Rewriting Life
An Artificial Hand with Real Feeling
A new nerve interface gives a sense of touch to a prosthetic limb.
Igor Spetic’s hand was in a fist when it was severed by a forging hammer three years ago as he made an aluminum jet part at his job. For months afterward, he felt a phantom limb still clenched and throbbing with pain. “Some days it felt just like it did when it got injured,” he recalls.
He soon got a prosthesis. But for amputees like Spetic, these are more tools than limbs. Because the prosthetics can’t convey sensations, people wearing them can’t feel when they have dropped or crushed something.Now Spetic, 48, is getting some of his sensation back through electrodes that have been wired to residual nerves in his arm. Spetic is one of two people in an early trial that takes him from his home in Madison, Ohio, to the Cleveland Veterans Affairs Medical Center. In a basement lab, his prosthetic hand is rigged with force sensors that are plugged into 20 wires protruding from his upper right arm. These lead to three surgically implanted interfaces, seven millimeters long, with as many as eight electrodes apiece encased in a polymer, that surround three major nerves in Spetic’s forearm.
On a table, a nondescript white box of custom electronics does a crucial job: translating information from the sensors on Spetic’s prosthesis into a series of electrical pulses that the interfaces can translate into sensations. This technology “is 20 years in the making,” says the trial’s leader, Dustin Tyler, a professor of biomedical engineering at Case Western Reserve University and an expert in neural interfaces.
As of February, the implants had been in place and performing well in tests for more than a year and a half. Tyler’s group, drawing on years of neuroscience research on the signaling mechanisms that underlie sensation, has developed a library of patterns of electrical pulses to send to the arm nerves, varied in strength and timing. Spetic says that these different stimulus patterns produce distinct and realistic feelings in 20 spots on his prosthetic hand and fingers. The sensations include pressing on a ball bearing, pressing on the tip of a pen, brushing against a cotton ball, and touching sandpaper, he says. A surprising side effect: on the first day of tests, Spetic says, his phantom fist felt open, and after several months the phantom pain was “95 percent gone.”
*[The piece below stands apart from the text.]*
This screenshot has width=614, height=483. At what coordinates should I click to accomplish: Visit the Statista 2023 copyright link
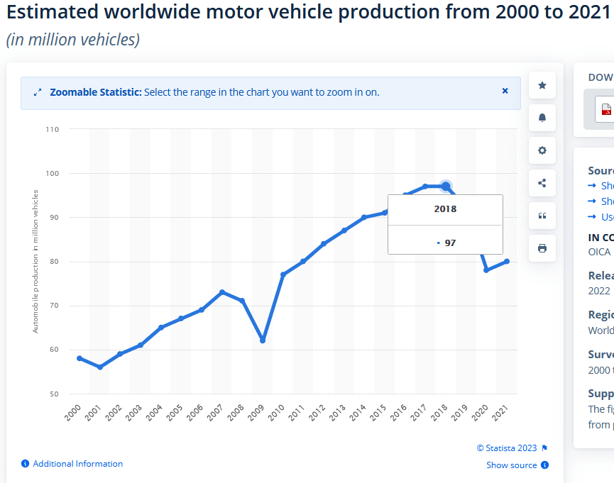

On this day, Spetic faces a simple challenge: seeing whether he can feel a foam block. He dons a blindfold and noise-canceling headphones (to make sure he’s relying only on his sense of touch), and then a postdoc holds the block inside his wide-open prosthetic hand and taps him on the shoulder. Spetic closes his prosthesis—a task made possible by existing commercial interfaces to residual arm muscles—and reports the moment he touches the block: success.
While the results are promising, research that involves surgical implants is time-consuming. Completing the pilot study, refining stimulation methods, and launching full clinical trials is likely to take 10 years. Tyler is also finishing development of an implantable electronic device to deliver stimuli “so this is not just on a bench in a lab, but gets into the home eventually,” he says. And he is working with manufacturers of prostheses to integrate force sensors and force processing technology directly into future versions of the devices.
When the tests are over and the equipment is disconnected, Spetic’s sensory visitation with his lost hand abruptly ends. He says he’s “blessed to know these people and be a part of this.” But he can’t help thinking wistfully about what the future might bring. “It would be nice to know I can pick up an object without having to look at it, or I can hold my wife’s hand and walk down the street, knowing I have a hold of her,” he says, as he puts on his coat and starts back home. “Maybe all of this will help the next person.”